Dataset -
↓
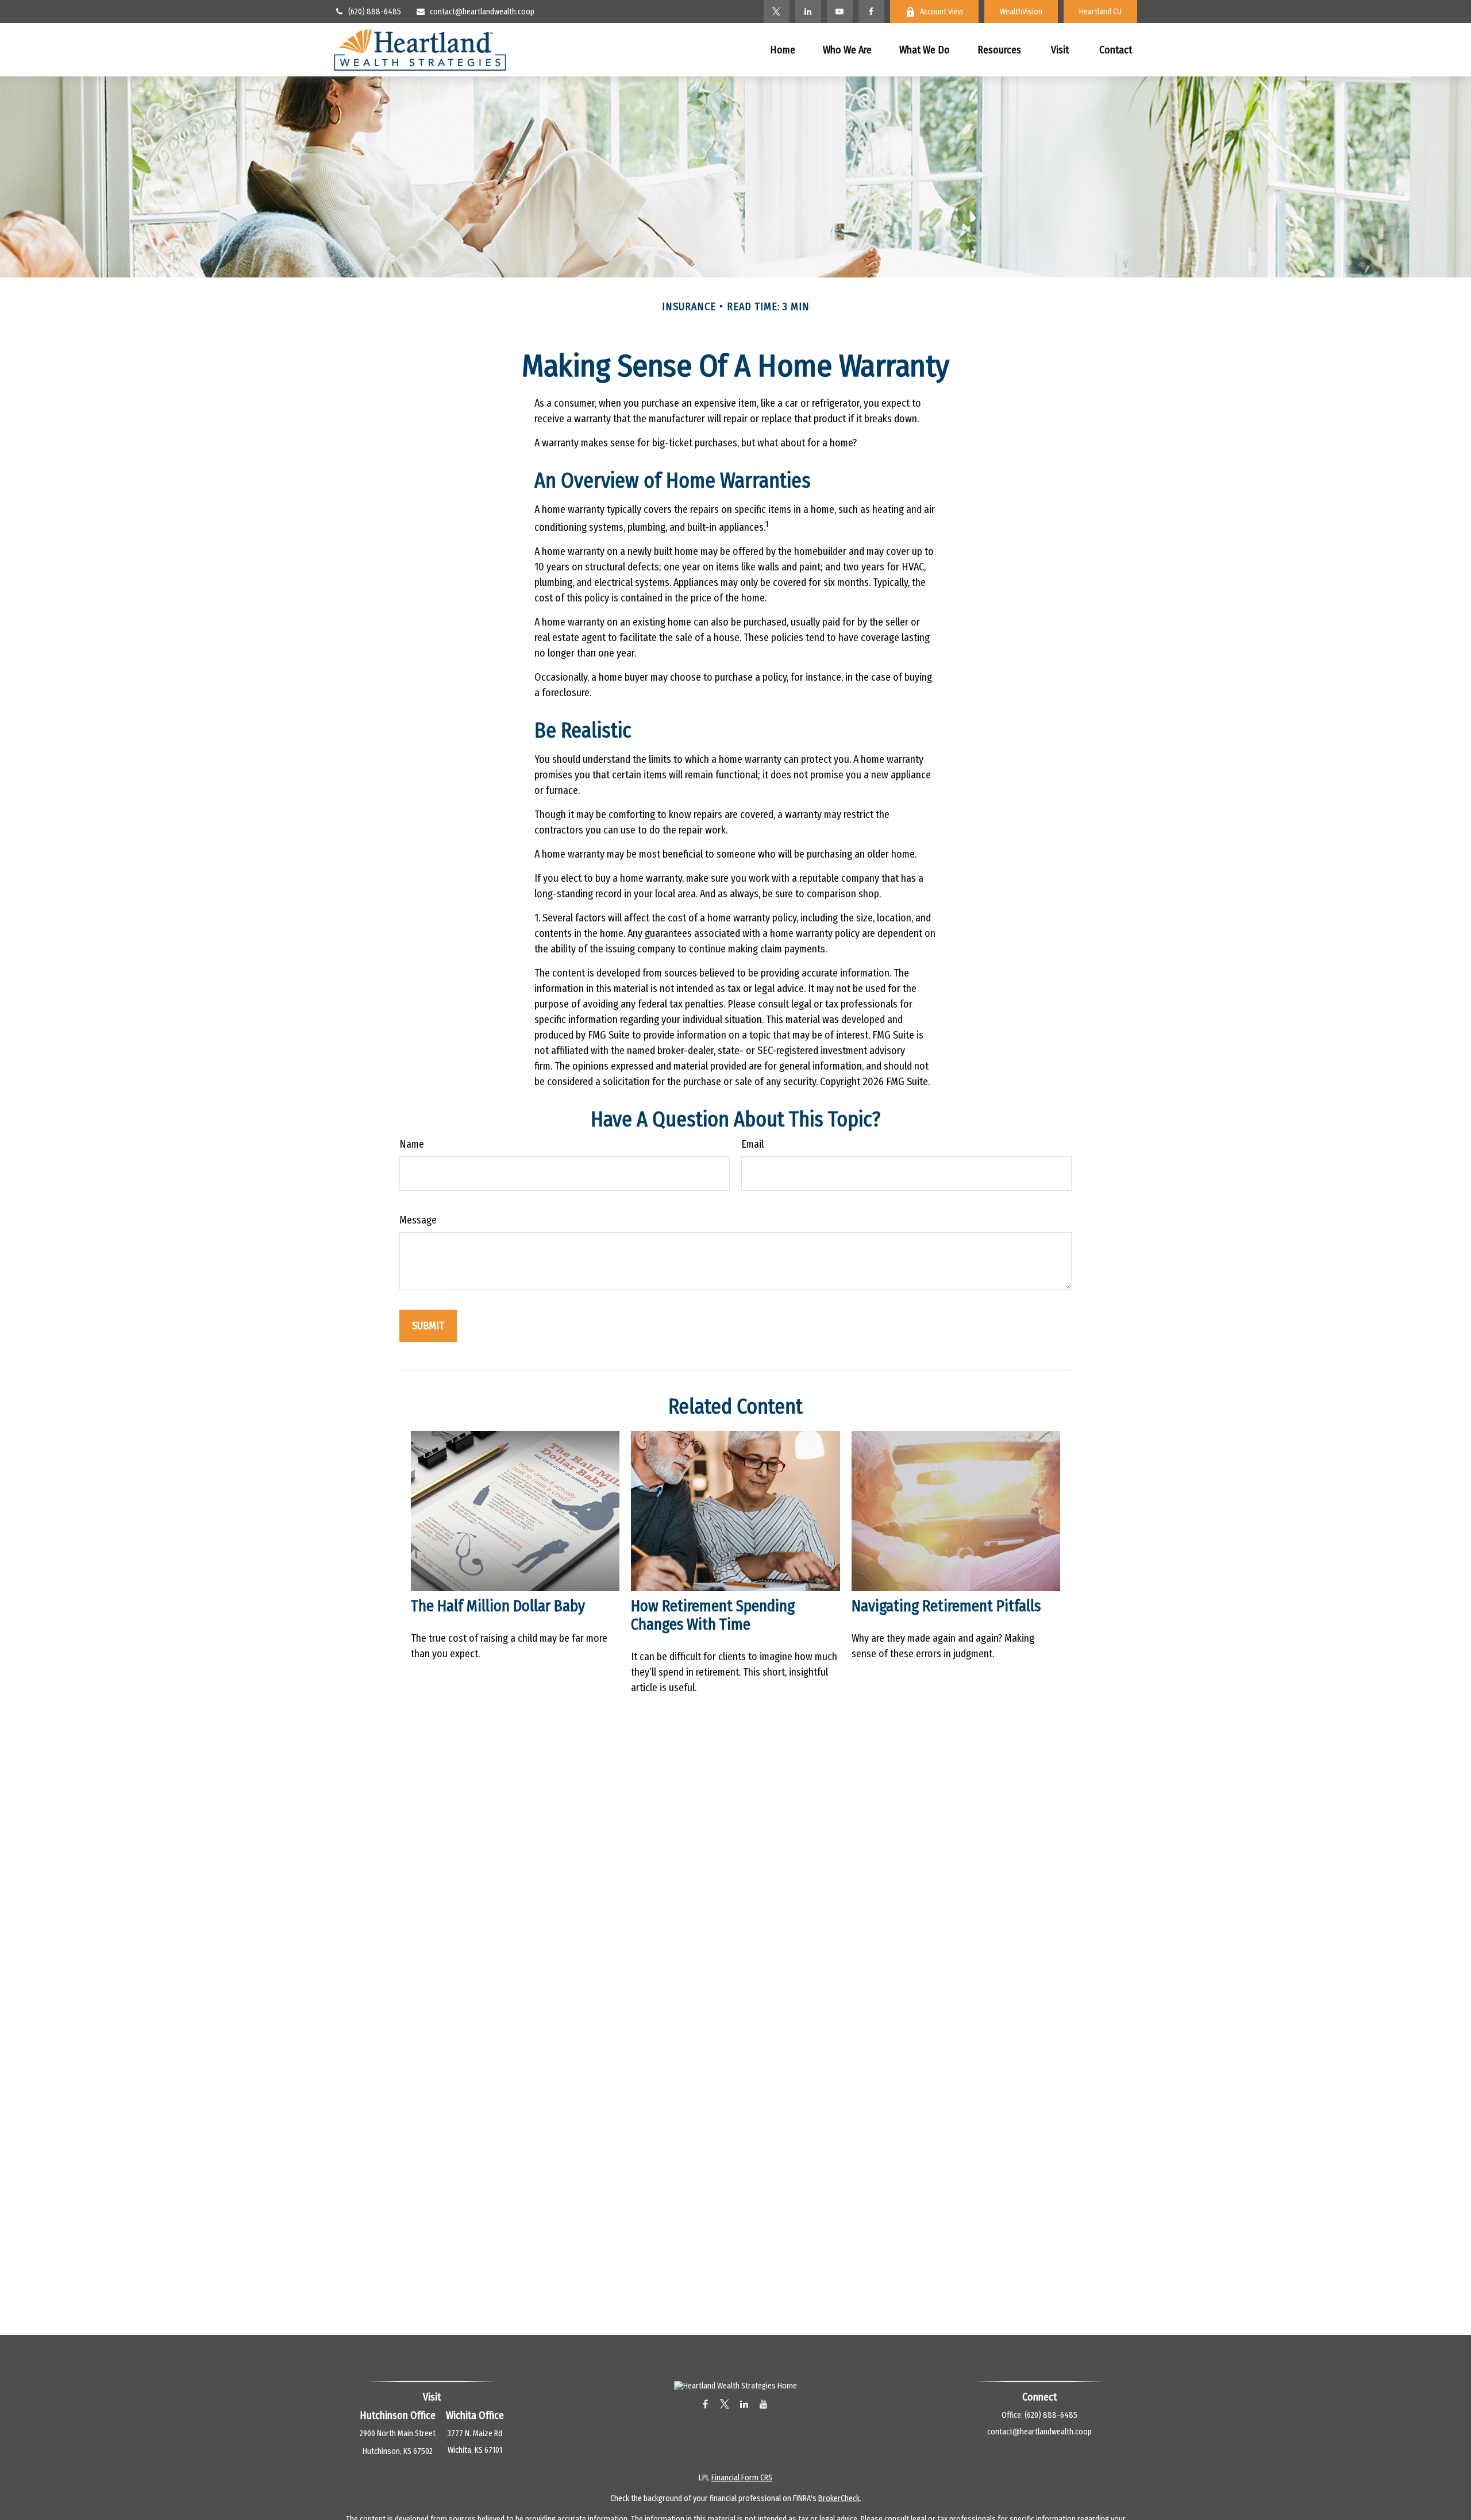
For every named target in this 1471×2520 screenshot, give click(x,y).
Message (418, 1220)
↑
↓
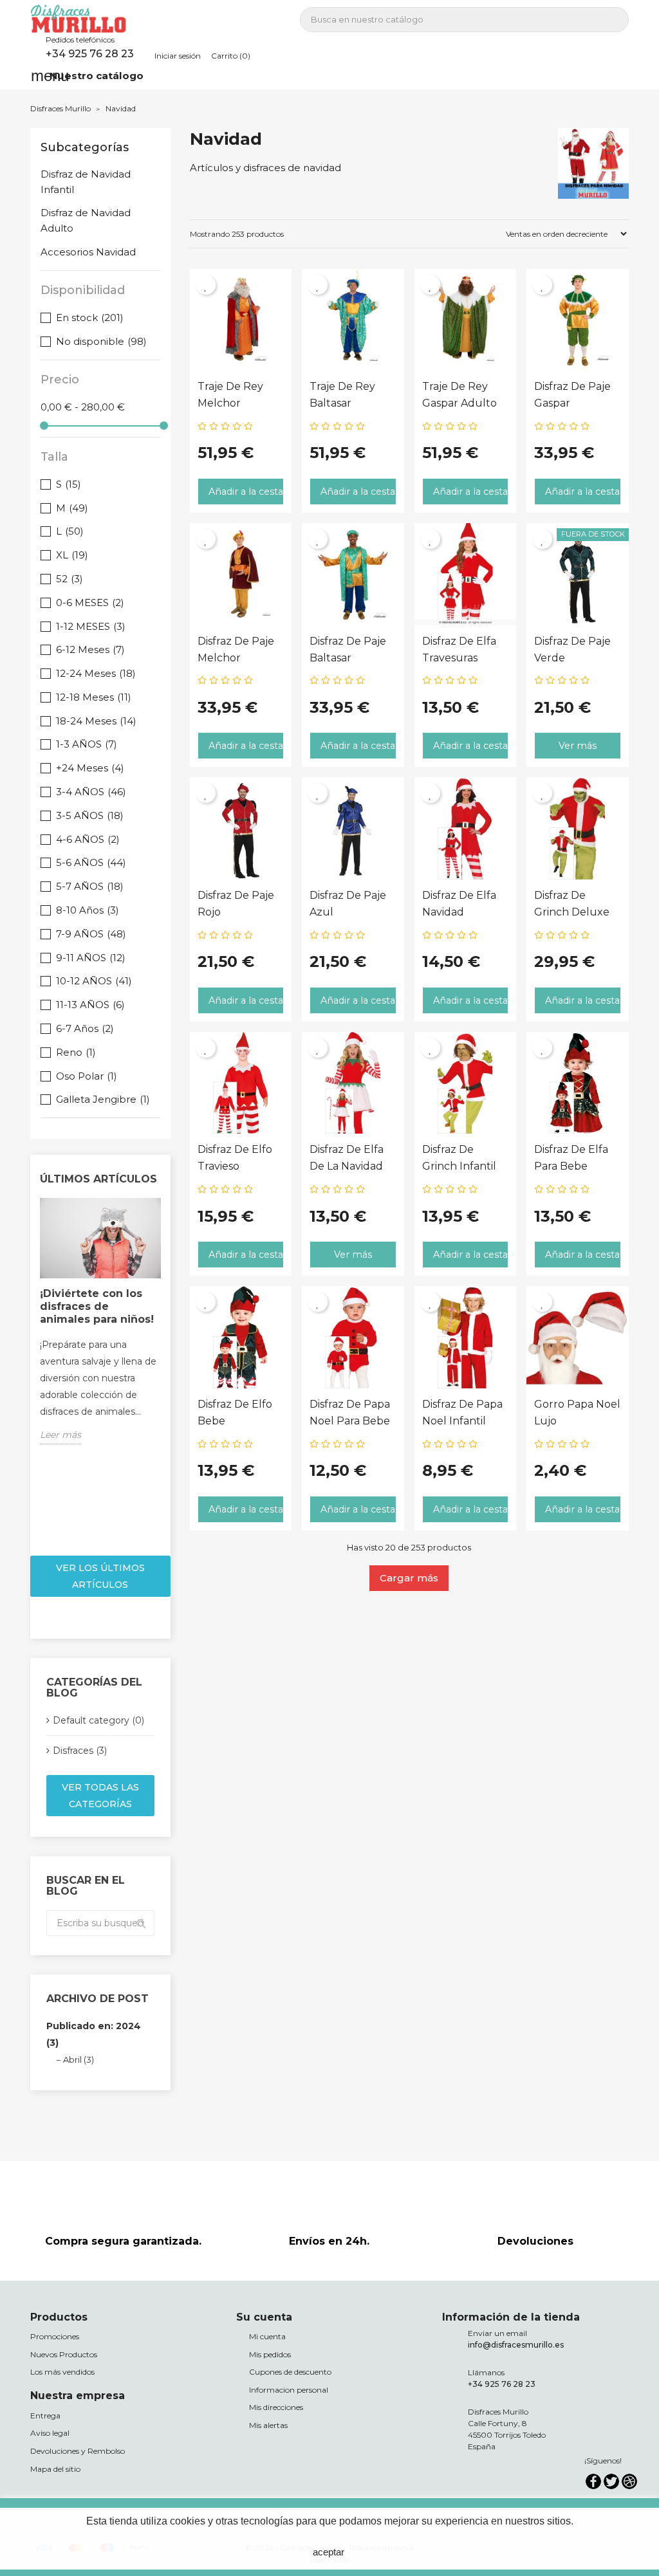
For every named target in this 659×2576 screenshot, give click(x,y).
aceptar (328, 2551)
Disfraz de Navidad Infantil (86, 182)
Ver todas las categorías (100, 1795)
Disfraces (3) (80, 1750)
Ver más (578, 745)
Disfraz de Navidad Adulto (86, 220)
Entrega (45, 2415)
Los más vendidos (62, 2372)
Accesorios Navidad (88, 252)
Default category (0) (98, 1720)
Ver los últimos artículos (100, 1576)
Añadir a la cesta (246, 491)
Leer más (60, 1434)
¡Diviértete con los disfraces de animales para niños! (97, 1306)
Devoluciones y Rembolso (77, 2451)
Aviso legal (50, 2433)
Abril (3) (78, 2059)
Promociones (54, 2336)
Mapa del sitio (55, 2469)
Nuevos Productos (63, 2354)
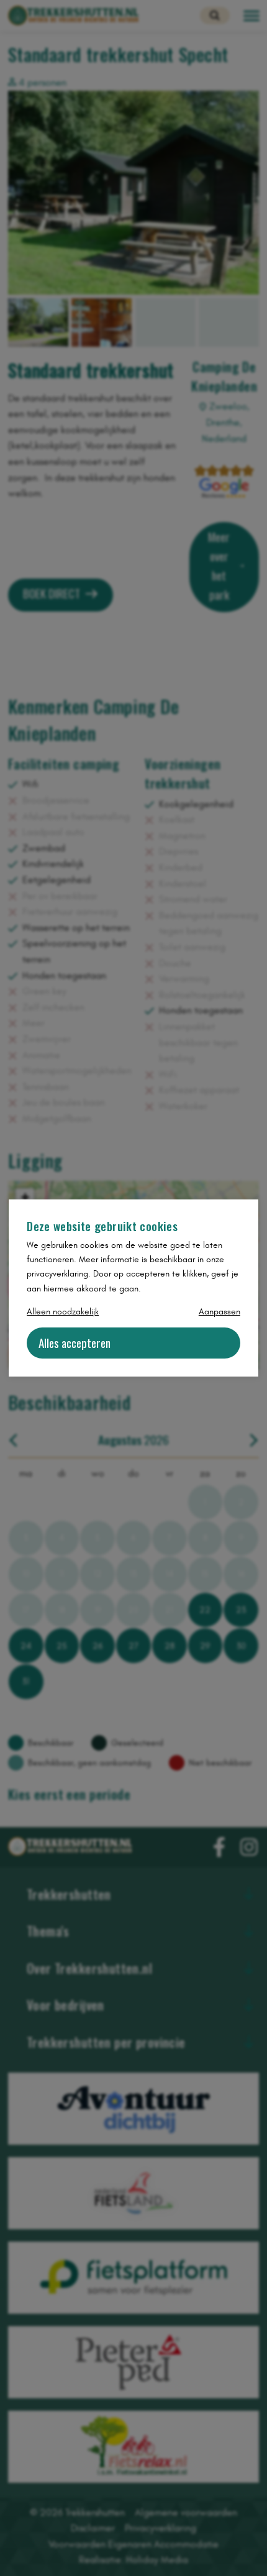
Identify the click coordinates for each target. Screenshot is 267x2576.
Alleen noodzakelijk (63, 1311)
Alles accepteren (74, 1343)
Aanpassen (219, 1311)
↑
Work task -
Gather from the data above every line with the string "give".

Task response -
For every named target in this 1471×2520 screenshot, give click(x,y).
For every named target in this 659×2576 screenshot, give click(x,y).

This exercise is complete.